Things are different where we live now. The kids all wear costumes. They’re all polite. We get some double-dippers, but not many, although near quitting time, we still get a few teenagers. That’s when we turn out the light and call it a night.

I still bring in the pumpkin, though, just in case.

You gotta love old amusement parks

Every summer, when we visit my parents in eastern Kentucky, we take the kids to Camden Park.

Camden Park’s a neat old amusement park in Huntington, West Virginia,  a few miles from the Kentucky line and across the river from Ohio.

It started as a trolley park over 100 years ago, a picnic area along the Camden Interstate Railway. Some of its rides have been around since the Eisenhower administration and look it, too, but that’s part of what makes it great.

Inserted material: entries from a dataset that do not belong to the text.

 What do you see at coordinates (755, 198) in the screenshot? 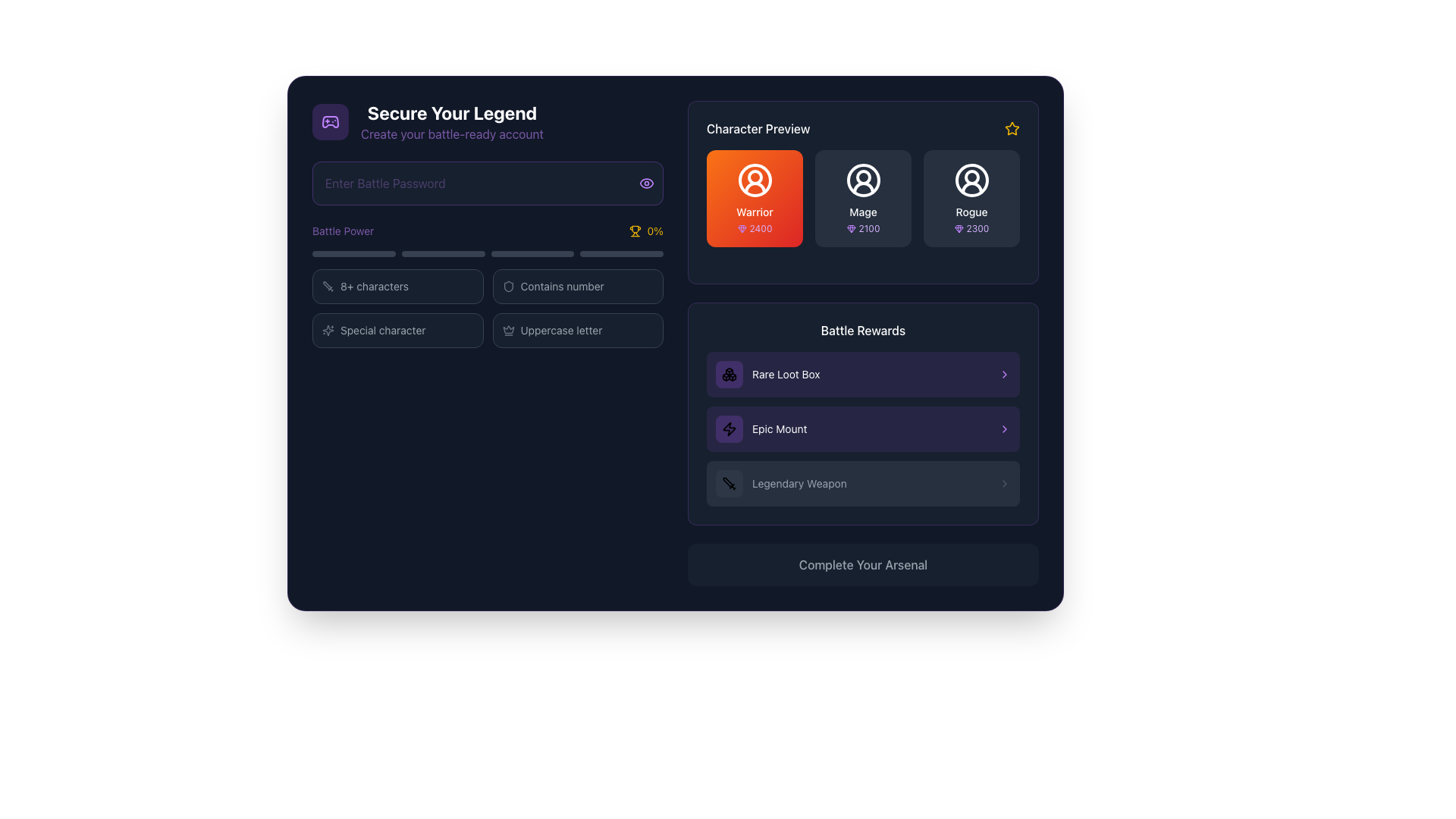
I see `the 'Warrior' character option card` at bounding box center [755, 198].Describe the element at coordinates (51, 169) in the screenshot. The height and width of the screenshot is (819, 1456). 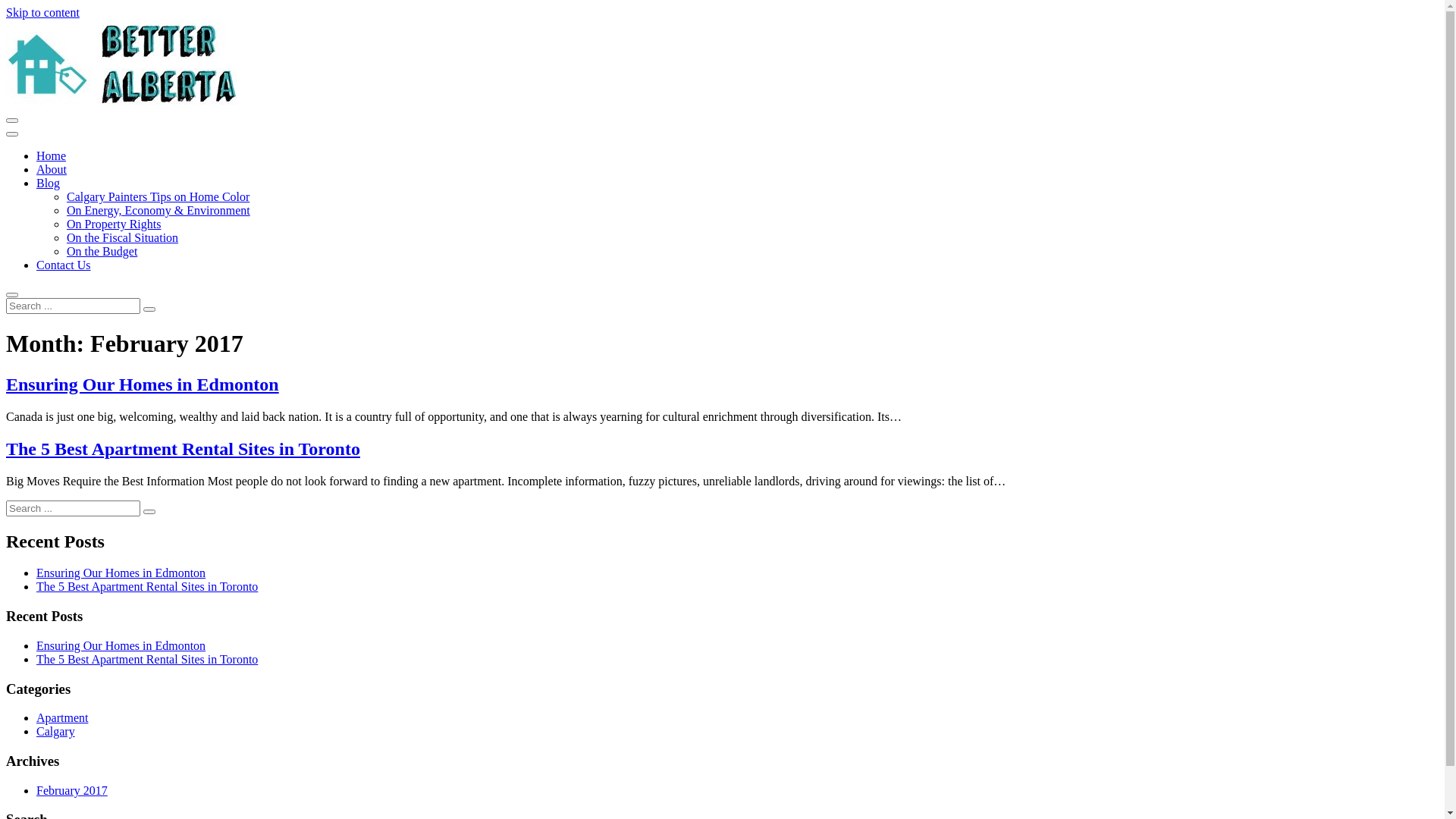
I see `'About'` at that location. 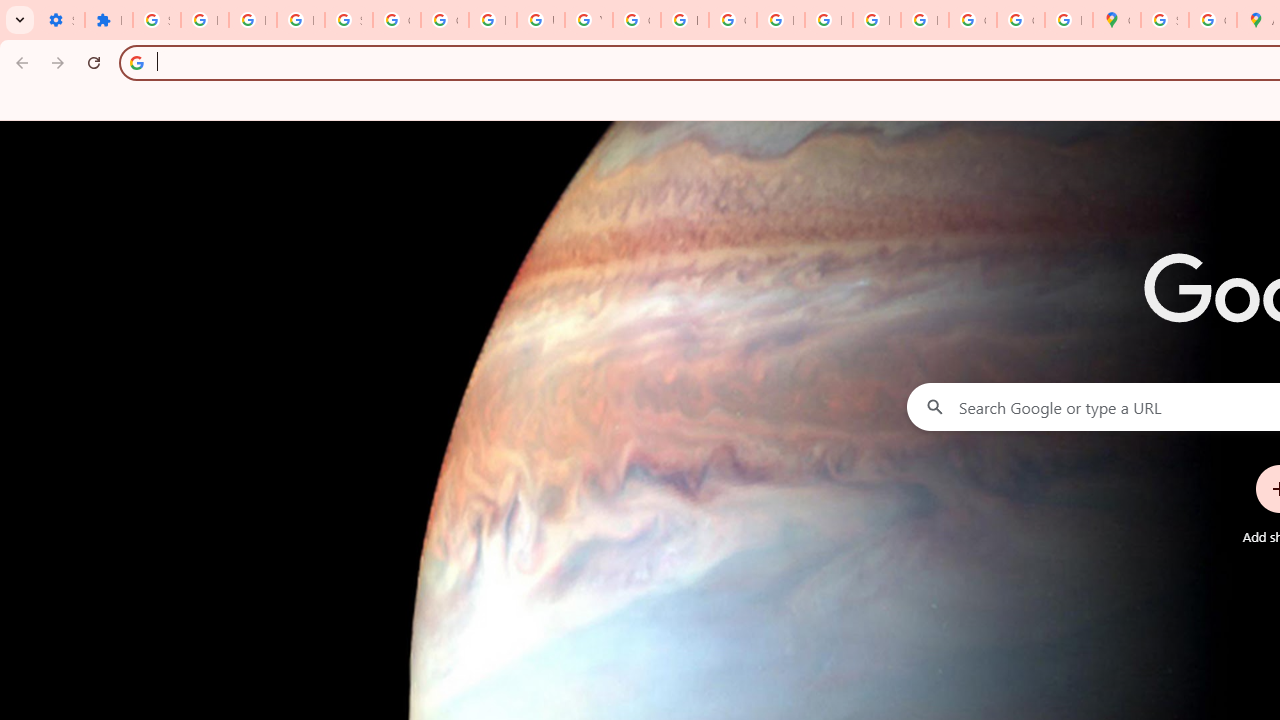 I want to click on 'YouTube', so click(x=587, y=20).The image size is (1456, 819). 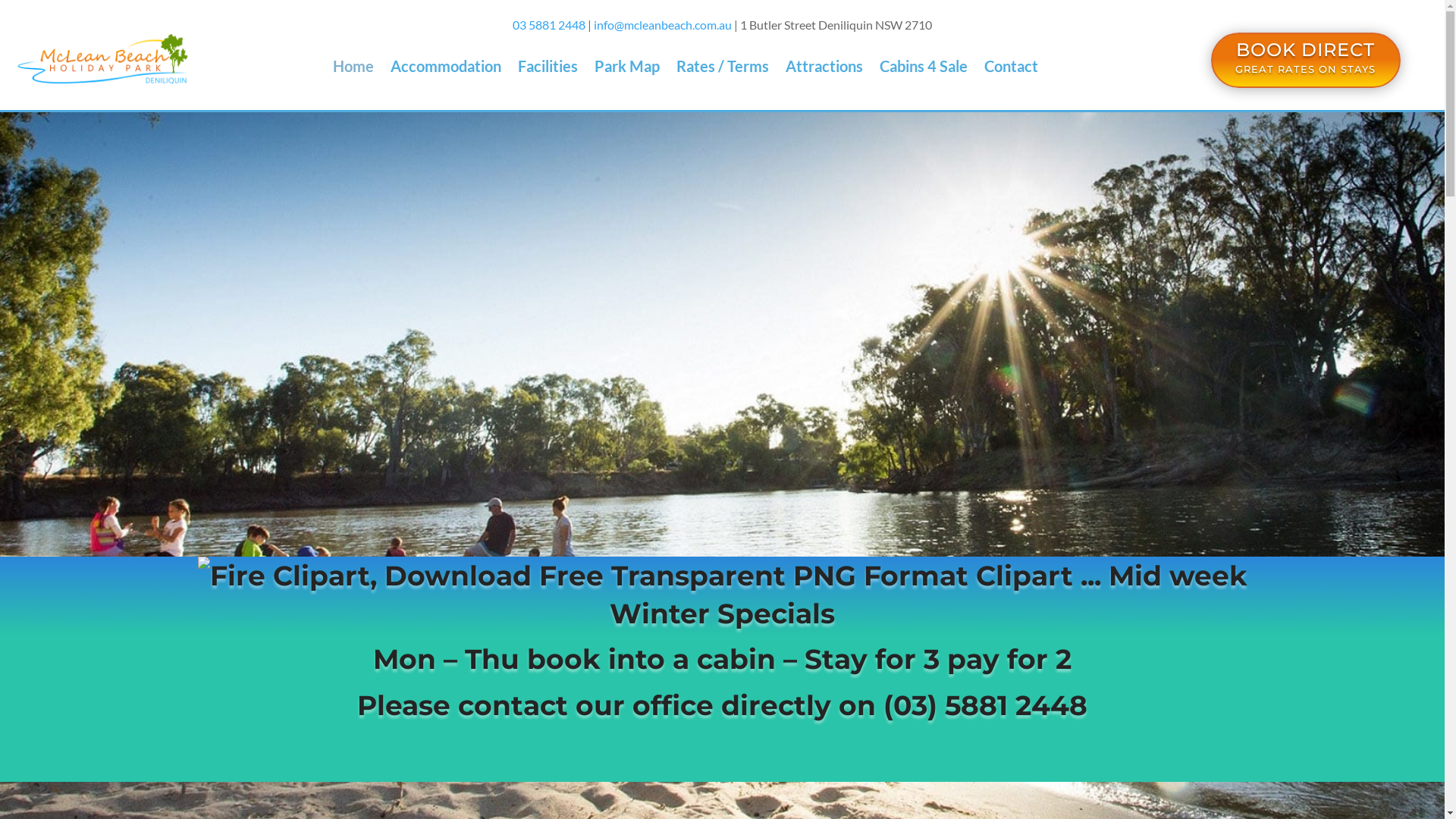 What do you see at coordinates (517, 69) in the screenshot?
I see `'Facilities'` at bounding box center [517, 69].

Out of habit, my wife calls it a theme park (we used to live in Orlando), but there’s a big difference between a theme park and a place like Camden Park.

For starters, there’s no theme, nothing tying the place together, no attempt at storytelling.

Camden Park’s roller coaster is just a coaster. It isn’t a rocket ship or a fighter jet.

Camden Park’s coaster, the Big Dipper, is made of wood, not steel, and it’s scary enough without a back story — not because it’s especially fast (because it isn’t), but because it opened in 1958 and looks like it could collapse at any moment.

Of course, that’s how it looked when I was a kid, and it’s still standing. It’s a lot sturdier than it looks.

You don’t have to stand in long lines to ride the rides at Camden Park, either.

Lord knows how long you’d have to wait to ride Harry Potter and the Forbidden Journey at Islands of Adventure, but you’ll wait 5, maybe 10 minutes to ride the Tilt-a-Whirl at Camden Park. The line would be even shorter if the operator didn’t give everyone a good, long ride.

Something else I love about old amusement parks is that the rides are simple.

Disney’s Haunted Mansion is this elaborate special effects show, but Camden Park’s Haunted House is a twisty little ride powered by gravity, black lights and what could be props from the Halloween store in the old strip mall.

Everything about Camden Park’s Haunted House is low tech, including the brakes. When the ride’s over and you turn that final corner and come outside, your car, which probably weighs 500, 600 pounds, is stopped by hand.